Send back exactly the lines from the opening line of the records below through the one with "Open the tab".

*** Data to use

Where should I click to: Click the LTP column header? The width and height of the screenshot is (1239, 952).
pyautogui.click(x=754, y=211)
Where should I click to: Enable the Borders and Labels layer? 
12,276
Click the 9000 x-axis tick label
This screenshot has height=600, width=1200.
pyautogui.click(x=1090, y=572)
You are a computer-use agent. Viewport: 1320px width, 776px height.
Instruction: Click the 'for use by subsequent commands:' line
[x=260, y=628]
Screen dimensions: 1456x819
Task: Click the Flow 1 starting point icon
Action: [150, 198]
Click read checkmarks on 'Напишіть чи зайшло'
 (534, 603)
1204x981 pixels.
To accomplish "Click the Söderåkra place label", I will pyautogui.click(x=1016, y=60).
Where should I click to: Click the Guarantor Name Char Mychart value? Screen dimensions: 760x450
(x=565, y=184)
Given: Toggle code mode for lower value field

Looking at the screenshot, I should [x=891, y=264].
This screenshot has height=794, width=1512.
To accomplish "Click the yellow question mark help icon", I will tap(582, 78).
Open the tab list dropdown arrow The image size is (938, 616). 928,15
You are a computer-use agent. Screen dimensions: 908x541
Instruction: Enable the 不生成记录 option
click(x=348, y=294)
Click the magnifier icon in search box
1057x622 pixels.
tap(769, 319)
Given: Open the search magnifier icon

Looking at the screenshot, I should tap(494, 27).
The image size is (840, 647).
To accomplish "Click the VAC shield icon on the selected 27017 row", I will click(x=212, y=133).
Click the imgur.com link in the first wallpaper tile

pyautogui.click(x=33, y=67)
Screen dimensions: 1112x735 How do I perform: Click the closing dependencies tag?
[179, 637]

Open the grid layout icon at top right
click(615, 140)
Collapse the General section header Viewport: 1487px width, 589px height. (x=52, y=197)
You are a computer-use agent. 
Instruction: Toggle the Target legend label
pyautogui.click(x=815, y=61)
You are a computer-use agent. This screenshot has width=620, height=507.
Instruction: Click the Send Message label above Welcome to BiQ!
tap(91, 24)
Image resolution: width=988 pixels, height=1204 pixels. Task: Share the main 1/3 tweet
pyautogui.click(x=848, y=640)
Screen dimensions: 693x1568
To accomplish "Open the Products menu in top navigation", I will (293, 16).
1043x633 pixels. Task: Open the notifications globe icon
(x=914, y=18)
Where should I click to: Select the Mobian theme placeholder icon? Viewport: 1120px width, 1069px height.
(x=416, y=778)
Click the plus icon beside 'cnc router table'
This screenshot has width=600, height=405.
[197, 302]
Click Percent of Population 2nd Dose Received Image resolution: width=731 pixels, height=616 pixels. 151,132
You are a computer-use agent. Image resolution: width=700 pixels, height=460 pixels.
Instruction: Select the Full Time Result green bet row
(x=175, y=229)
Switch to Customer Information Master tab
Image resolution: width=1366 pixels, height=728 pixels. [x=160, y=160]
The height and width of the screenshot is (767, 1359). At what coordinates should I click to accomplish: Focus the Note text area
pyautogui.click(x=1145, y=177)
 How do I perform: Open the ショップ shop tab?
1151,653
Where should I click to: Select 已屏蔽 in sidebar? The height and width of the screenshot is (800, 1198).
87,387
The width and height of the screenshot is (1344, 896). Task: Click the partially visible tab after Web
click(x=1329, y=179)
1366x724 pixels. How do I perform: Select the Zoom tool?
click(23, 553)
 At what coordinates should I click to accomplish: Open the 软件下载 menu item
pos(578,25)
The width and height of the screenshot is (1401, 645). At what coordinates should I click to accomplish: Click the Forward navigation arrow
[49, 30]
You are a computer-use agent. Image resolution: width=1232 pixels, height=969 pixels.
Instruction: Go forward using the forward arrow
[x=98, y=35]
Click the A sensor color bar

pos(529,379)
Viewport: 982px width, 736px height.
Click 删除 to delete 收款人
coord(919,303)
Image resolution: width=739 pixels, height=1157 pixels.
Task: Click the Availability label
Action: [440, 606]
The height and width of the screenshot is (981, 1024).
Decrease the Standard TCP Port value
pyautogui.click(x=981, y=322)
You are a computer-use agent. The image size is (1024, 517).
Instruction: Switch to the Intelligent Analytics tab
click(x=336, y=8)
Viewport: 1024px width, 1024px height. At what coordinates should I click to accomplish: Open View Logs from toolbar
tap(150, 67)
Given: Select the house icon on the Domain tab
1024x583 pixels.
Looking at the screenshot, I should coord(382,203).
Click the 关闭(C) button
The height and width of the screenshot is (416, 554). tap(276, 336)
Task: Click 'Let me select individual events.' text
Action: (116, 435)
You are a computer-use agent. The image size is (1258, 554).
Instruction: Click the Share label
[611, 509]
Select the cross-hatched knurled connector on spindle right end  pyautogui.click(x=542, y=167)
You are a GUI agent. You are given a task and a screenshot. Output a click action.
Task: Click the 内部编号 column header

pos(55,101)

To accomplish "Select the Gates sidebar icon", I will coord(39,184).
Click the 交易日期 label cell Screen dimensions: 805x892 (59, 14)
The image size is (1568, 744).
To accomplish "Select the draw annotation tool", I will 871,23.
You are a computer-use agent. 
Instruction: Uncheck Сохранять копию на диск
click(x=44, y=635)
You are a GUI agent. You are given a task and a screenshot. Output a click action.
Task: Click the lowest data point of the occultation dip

******

*Written reply:*
Where should I click to: Click the LTP column header? The width and height of the screenshot is (1239, 952).
pyautogui.click(x=754, y=211)
Where should I click to: Enable the Borders and Labels layer? 
12,276
Click the 9000 x-axis tick label
This screenshot has height=600, width=1200.
pyautogui.click(x=1090, y=572)
You are a computer-use agent. Viewport: 1320px width, 776px height.
Instruction: Click the 'for use by subsequent commands:' line
[x=260, y=628]
Screen dimensions: 1456x819
Task: Click the Flow 1 starting point icon
Action: [150, 198]
Click read checkmarks on 'Напишіть чи зайшло'
 (534, 603)
1204x981 pixels.
To accomplish "Click the Söderåkra place label", I will pyautogui.click(x=1016, y=60).
Where should I click to: Click the Guarantor Name Char Mychart value? Screen dimensions: 760x450
(x=565, y=184)
Given: Toggle code mode for lower value field

Looking at the screenshot, I should [x=891, y=264].
This screenshot has height=794, width=1512.
To accomplish "Click the yellow question mark help icon", I will tap(582, 78).
Open the tab list dropdown arrow The image size is (938, 616). 928,15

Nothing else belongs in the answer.